> **Passage choisi**
◆ ◆ ◆ ◆ ◆
Dans l’œuvre du musicien d’Italie, trois ouvrages fameux : Rigoletto, le Trovatore et la Traviata (1851-1853), forment ce qu’on pourrait nommer la trilogie populaire. C’est probablement à la Traviata que Verdi faisait allusion, quand il écrivait (en 1851), après avoir parlé du Trovatore : « J’ai tout prêt un autre sujet, simple, affectueux. » La même lettre, adressée à Cammarano, le librettiste du Trovatore, contient le scénario, revu et corrigé par le musicien, de ce livret obscur, et qui mériterait, entre tous les livrets d’opéra, le premier prix d’inintelligibilité. La figure la plus vivante en est assurément celle d’Azucena la bohémienne. Verdi trouvait avec raison un charme étrange, farouche, à cette âme de femme, tout entière en proie à ses deux amours, l’un filial et l’autre maternel. Il est intéressant de surprendre ici l’émotion provoquée chez le musicien par certaines paroles, qu’il cite, et de se reporter à l’expression, plus émouvante encore, que sa musique leur a donnée.
◆ ◆ ◆ ◆ ◆
> **Lignes extraites**
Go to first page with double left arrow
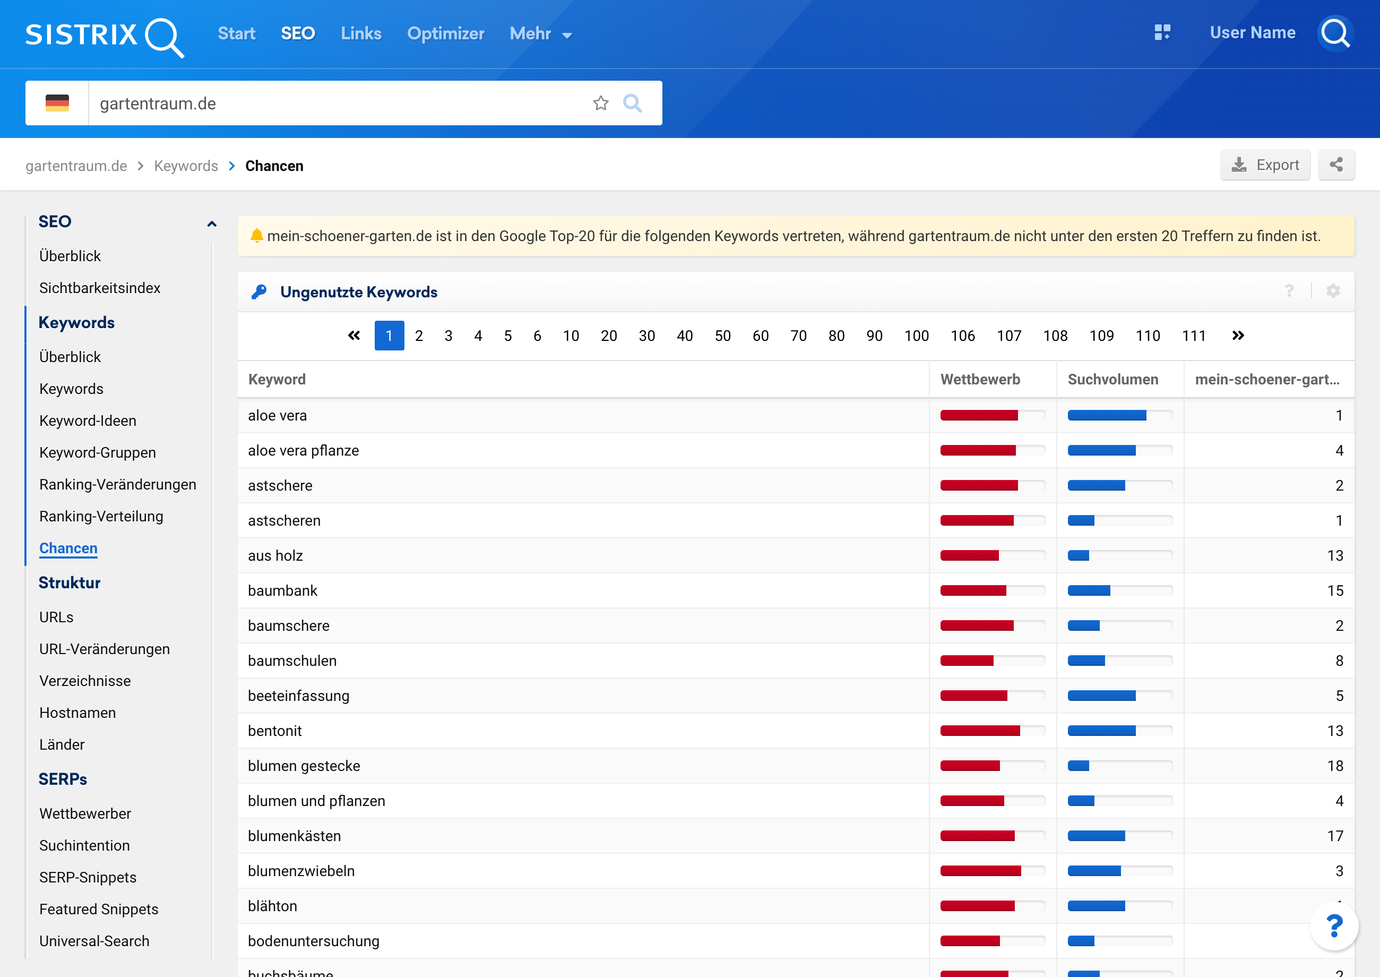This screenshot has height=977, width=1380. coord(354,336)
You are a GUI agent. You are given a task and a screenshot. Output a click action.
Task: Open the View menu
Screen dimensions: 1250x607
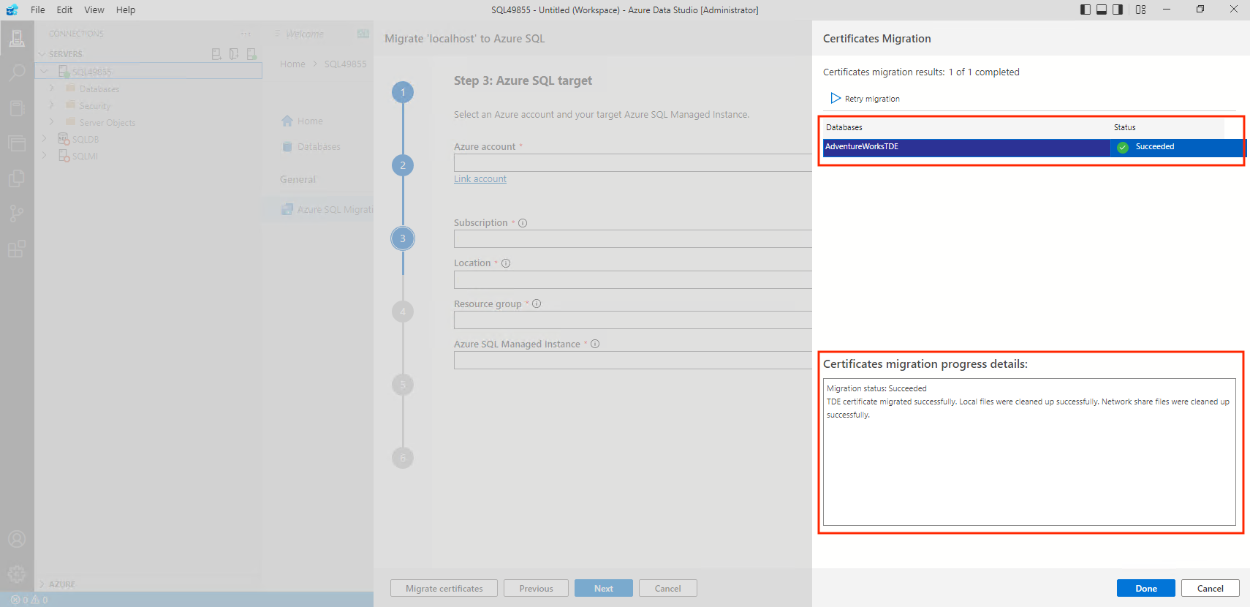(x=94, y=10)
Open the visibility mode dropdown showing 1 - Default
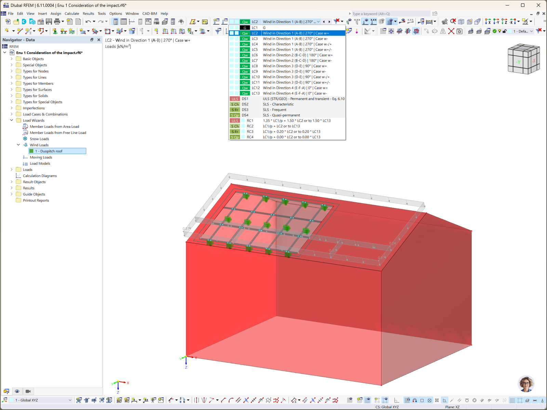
◆ ◆ ◆ ◆ ◆
> **Question écrite**
D'après le passage sur Verdi, quels sont les trois ouvrages qui forment ce qu'on pourrait nommer la trilogie populaire ?

> **Réponse attendue**
Rigoletto, le Trovatore et la Traviata.